==== Dataset rows ====

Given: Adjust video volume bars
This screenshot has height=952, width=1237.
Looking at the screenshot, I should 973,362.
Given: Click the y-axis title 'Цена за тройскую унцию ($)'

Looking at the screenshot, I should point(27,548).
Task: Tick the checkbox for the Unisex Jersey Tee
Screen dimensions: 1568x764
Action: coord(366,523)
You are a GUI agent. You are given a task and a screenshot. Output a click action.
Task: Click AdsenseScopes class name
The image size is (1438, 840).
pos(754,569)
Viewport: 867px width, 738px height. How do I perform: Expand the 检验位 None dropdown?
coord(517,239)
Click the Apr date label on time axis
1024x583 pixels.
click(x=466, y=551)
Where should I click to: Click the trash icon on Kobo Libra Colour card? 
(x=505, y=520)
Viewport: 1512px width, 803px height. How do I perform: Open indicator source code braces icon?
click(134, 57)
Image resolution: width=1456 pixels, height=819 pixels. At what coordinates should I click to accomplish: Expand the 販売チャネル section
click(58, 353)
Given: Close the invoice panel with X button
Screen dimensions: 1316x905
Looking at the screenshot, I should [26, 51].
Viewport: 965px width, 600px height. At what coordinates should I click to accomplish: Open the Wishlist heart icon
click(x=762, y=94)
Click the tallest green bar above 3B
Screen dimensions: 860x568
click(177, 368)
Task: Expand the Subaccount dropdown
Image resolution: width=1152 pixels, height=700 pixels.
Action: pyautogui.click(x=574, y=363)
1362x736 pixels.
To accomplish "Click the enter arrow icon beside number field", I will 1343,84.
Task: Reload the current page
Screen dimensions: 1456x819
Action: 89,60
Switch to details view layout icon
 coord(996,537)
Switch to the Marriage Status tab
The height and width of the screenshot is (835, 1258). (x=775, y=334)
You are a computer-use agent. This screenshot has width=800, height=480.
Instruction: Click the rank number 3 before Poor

====

Reproduce word for word the items from the start up to and including the line with "click(177, 368)".

Given: Adjust video volume bars
This screenshot has height=952, width=1237.
Looking at the screenshot, I should 973,362.
Given: Click the y-axis title 'Цена за тройскую унцию ($)'

Looking at the screenshot, I should point(27,548).
Task: Tick the checkbox for the Unisex Jersey Tee
Screen dimensions: 1568x764
Action: coord(366,523)
You are a GUI agent. You are given a task and a screenshot. Output a click action.
Task: Click AdsenseScopes class name
The image size is (1438, 840).
pos(754,569)
Viewport: 867px width, 738px height. How do I perform: Expand the 检验位 None dropdown?
coord(517,239)
Click the Apr date label on time axis
1024x583 pixels.
click(x=466, y=551)
Where should I click to: Click the trash icon on Kobo Libra Colour card? 
(x=505, y=520)
Viewport: 1512px width, 803px height. How do I perform: Open indicator source code braces icon?
click(134, 57)
Image resolution: width=1456 pixels, height=819 pixels. At what coordinates should I click to accomplish: Expand the 販売チャネル section
click(58, 353)
Given: Close the invoice panel with X button
Screen dimensions: 1316x905
Looking at the screenshot, I should [26, 51].
Viewport: 965px width, 600px height. At what coordinates should I click to accomplish: Open the Wishlist heart icon
click(x=762, y=94)
Click the tallest green bar above 3B
Screen dimensions: 860x568
click(177, 368)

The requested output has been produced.